#### [Seitenauszug]
★ ★ ★ ★ ★ ★ ★
Hansestadt, 14.12.2011 - Es weht an diesem Tag. Immer wieder blickt Michael Stall hoch in die Baumkronen, die sich im kräftigen Wind wiegen. "Ein Sturm würde uns gerade noch fehlen. Wir haben auch so genug zu tun", sagt der Förster. In einiger Entfernung rollt eine Pflanzmaschine über einen Acker am Klosterkamp und befördert 28.000 Jungbäume in die Erde. Parallel dazu ist eine Holzerntemaschine an der Roten Schleuse im Einsatz und fällt Bäume in einem Nadelwald. Im städtischen Forst herrscht zurzeit Hochbetrieb.

"Von März bis August lassen wir die Fällarbeiten im Forst ganz bewusst ruhen. Denn in dieser Zeit  pflanzen sich die Tiere fort, brüten oder ziehen ihre Jungen auf und viele Menschen streifen auf Spaziergängen durch die Natur. Über den Winter haben wir dadurch natürlich umso mehr zu tun", sagt Michael Stall, Förster und Leiter des Stadtforstamtes.

Aktuell steht Pflanzen und Ernten ganz oben auf dem Programm. "Am Klosterkamp pflanzen wir die 28.000 Bäume und Sträucher nach einem festen Prinzip", erklärt Stall. Die ersten 25 Meter am Rand um den Acker herum werden nur mit Sträuchern bepflanzt. "Daraus wird sich später der Waldrand entwickeln", so der Förster. Dieser Streifen habe auch eine Schutzfunktion. "Wenn mal ein Baum bei einem Sturm umfällt, stürzt er nicht sofort auf angrenzende Häuser oder Straßen." Im Inneren des Ackers, dort wo später der Wald stehen wird, werden die Bäume alle zwei Meter in Reihen gepflanzt. Nach zehn Reihen wird jeweils eine Reihe nicht bepflanzt. Dort soll später Platz sein für Forstfahrzeuge.

Doch bevor überhaupt ein Bäumchen gepflanzt werden konnte, musste erst der Zaun stehen. "Wenn wir die Jungbäume nicht durch einen Zaun schützen würden, wären die Pflänzchen innerhalb kürzester Zeit von Rehen abgeknabbert", sagt der Förster. Während gegen Rehe ein Drahtgeflecht hilft, organisiert sich Stall Unterstützung aus der Luft gegen Mäuse. "Wir stellen ein paar Joulen auf dem Acker auf. Das sind waagerechte hölzerne Ansitzstangen in etwa 2 Metern Höhe, die Greifvögeln einen Rast- und Aussichtspunkt bieten sollen."

Während die Pflanzmaschine am Klosterkamp ein Stückchen Wald neu entstehen lässt, durchforstet ihr Bruder, der Harvester, die Waldgebiete rund um die Rote Schleuse. "Die Holzerntemaschine fällt dort Nadelbäume, die Laubbäumen im Weg stehen oder die Platz machen müssen, weil wir dort junge Laubbäume nachpflanzen wollen", sagt Michael Stall, der die zu fällenden Bäume vorher mit einer Spraydose markiert hat. Die Stämme werden später an die Holz- und Papierindustrie verkauft.
★ ★ ★ ★ ★ ★ ★
#### [Datensatzauszüge]
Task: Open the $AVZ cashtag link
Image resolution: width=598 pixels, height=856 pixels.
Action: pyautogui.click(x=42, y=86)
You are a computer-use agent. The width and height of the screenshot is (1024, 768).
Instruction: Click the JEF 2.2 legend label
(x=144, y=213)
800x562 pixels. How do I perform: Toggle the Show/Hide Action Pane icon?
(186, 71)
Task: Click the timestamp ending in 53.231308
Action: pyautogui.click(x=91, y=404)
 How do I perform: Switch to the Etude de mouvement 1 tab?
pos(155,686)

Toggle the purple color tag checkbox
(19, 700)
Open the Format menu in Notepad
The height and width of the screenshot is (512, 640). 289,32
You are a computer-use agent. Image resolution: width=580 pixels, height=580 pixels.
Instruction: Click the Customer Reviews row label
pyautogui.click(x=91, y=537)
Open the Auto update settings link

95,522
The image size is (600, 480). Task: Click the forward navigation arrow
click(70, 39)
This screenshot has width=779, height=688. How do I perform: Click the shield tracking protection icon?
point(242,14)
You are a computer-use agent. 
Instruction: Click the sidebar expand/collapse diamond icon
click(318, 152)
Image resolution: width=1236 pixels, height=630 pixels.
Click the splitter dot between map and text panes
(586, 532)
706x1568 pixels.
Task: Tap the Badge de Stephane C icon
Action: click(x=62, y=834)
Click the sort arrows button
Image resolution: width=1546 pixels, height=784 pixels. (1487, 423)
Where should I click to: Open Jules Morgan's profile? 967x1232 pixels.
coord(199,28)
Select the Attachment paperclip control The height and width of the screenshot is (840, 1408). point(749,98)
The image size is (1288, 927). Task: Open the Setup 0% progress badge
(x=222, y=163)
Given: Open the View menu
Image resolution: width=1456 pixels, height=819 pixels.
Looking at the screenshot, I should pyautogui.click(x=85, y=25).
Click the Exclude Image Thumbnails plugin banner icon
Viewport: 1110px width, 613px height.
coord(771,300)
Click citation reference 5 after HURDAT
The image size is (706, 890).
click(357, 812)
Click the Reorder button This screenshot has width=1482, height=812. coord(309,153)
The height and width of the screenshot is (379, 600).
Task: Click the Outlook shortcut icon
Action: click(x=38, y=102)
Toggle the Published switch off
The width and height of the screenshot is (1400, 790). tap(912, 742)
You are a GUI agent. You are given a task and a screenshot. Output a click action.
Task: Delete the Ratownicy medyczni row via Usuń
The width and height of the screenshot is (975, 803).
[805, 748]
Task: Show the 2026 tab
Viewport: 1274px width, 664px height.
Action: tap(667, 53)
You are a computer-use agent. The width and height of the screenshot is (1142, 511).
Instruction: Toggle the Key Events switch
★ ★ ★ ★ ★ ★ ★
#### [Aufgabe 1]
Prüfe, ob die folgenden Aussagen mit dem Seitenauszug übereinstimmen, und belege jede Antwort mit Ja oder Nein sowie den entscheidenden Worten im genauen Wortlaut. (a) Von März bis August werden im Forst keine Bäume gefällt. (b) Die ersten 25 Meter am Rand des Ackers werden mit Bäumen bepflanzt. (c) Die gefällten Stämme werden an die Möbelindustrie verkauft.
#### [Aufgabe 2]
Beantworte anhand des Seitenauszugs, in welcher Höhe die Joulen auf dem Acker angebracht sind.
#### [Aufgabe 3]
Übersetze den Satz „Nach zehn Reihen wird jeweils eine Reihe nicht bepflanzt.“ aus dem Seitenauszug ins Englische.

#### [Lösung 1]
(a) Ja: „Von März bis August lassen wir die Fällarbeiten im Forst ganz bewusst ruhen.“
(b) Nein: „Die ersten 25 Meter am Rand um den Acker herum werden nur mit Sträuchern bepflanzt.“
(c) Nein: „Die Stämme werden später an die Holz- und Papierindustrie verkauft.“

#### [Lösung 2]
In etwa 2 Metern Höhe.

#### [Lösung 3]
After every ten rows, one row is left unplanted.